When I was working on my MFA, I attended a lecture extolling the virtues of not writing. (I actually think I wrote a post on this topic–ah yes, here it is.) The talk was presented by one of the MFA faculty, a prolific writer herself. Yet most of the time I exhort people to write every day, or at least as often as possible.
So what gives?
You've also probably heard over and over that you should show, not tell in your work. Yet pick up any literary novel and you'll read long stretches of narrative, with nary a bit of showing in sight.
Some writing experts say that all fiction begins with character, and others will tell you to focus on plot. Some tell you to read everything you can get your hands on while working on a novel, and others tell you not to because it might influence your own work. Some tell you to work with a thesaurus and dictionary at hand, and others tell you to think up your own words.
It's exhausting, isn't it?
You say to-mah-to, I say to-ma-to. You say po-tah-to, I say po-ta-to (But that's because my ancestors homesteaded in Idaho, and we know the real way to say it). In nearly every interview with a writer there is always the question,
can you tell us something about your schedule? Writers get asked this
question wherever they go, number one because non-writers think that
writing magically appears on the page, and number two, because writers want to know their secrets.
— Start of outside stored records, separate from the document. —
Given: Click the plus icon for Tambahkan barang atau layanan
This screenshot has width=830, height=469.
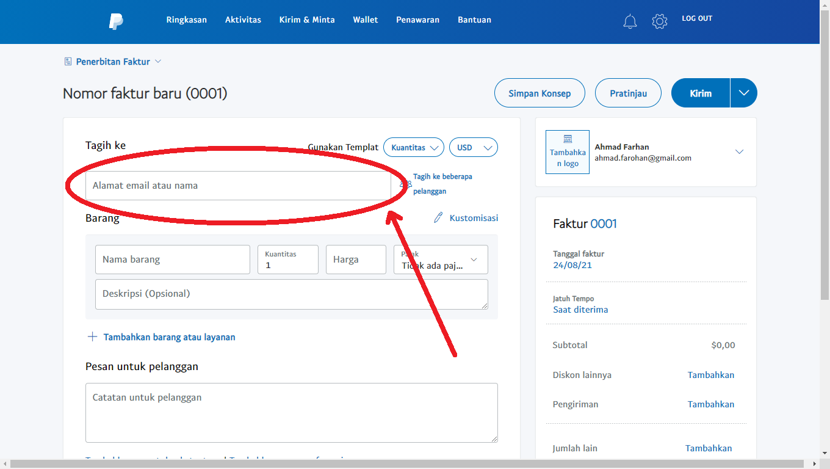Looking at the screenshot, I should [92, 336].
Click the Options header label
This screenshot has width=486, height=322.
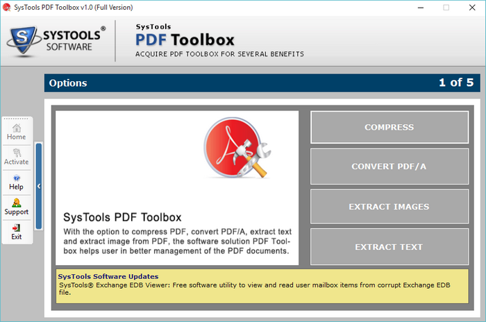(68, 83)
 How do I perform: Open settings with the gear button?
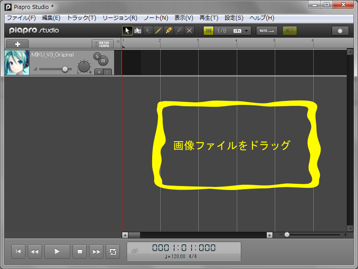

But, there are as many ways to write as there are writers. Those of us who make our living at it have just figured out what works best for us, and enables us to write on a consistent basis. We've figured out how to make time for it, how to stay motivated, how to connect our work with the public. For some that might mean staying up late to write and submitting stories to literary magazines. For others, it is getting up early and confining their publishing to the internet.
The great, fabulous, wonderful news is that we live in a time when all these options are open to us. For a hundred years the only way to get a story published was to write it, type it, put it in an envelope with a SASE (I'm willing to bet there are now people reading this who don't know what that stands for) and sit back and wait and wait and wait to hear from the editor. Some people still do that. But most of us use email to connect with editors and agents and oh lord is it every easier.
So here's my best bit of advice on taking advice about writing: experiment with it, and use what works. Discard the rest. You'll find many an author who will tell you that writing an outline for a book is death to creativity–but I'm not one of them. I've learned the hard way that writing without an outline leads me all over the place but never to the end of the book. The point is, I learned that by trying it out for myself. And as soon as I figured out it wasn't working, I went looking for advice on how to use an outline when writing a book. (Loosely, is my answer.)
The thing is, writing is the most nebulous of crafts. We pull an idea from the air and from it, create a book. Pretty amazing, and nearly magical. And because there is that whiff of magic to it, people want to deconstruct it. They want black and white answers, a definitive guide to writing.
I'm here to tell you there isn't one. Just a whole lot of good ideas about how you can accomplish it.
Tell me your stories about taking advice on writing. What are the best pieces of advice you've gotten? The worst?
And thank you to Ledger D'Main for the email query that prompted this post, and to Jessica for discussing it further with me from her new outpost in China.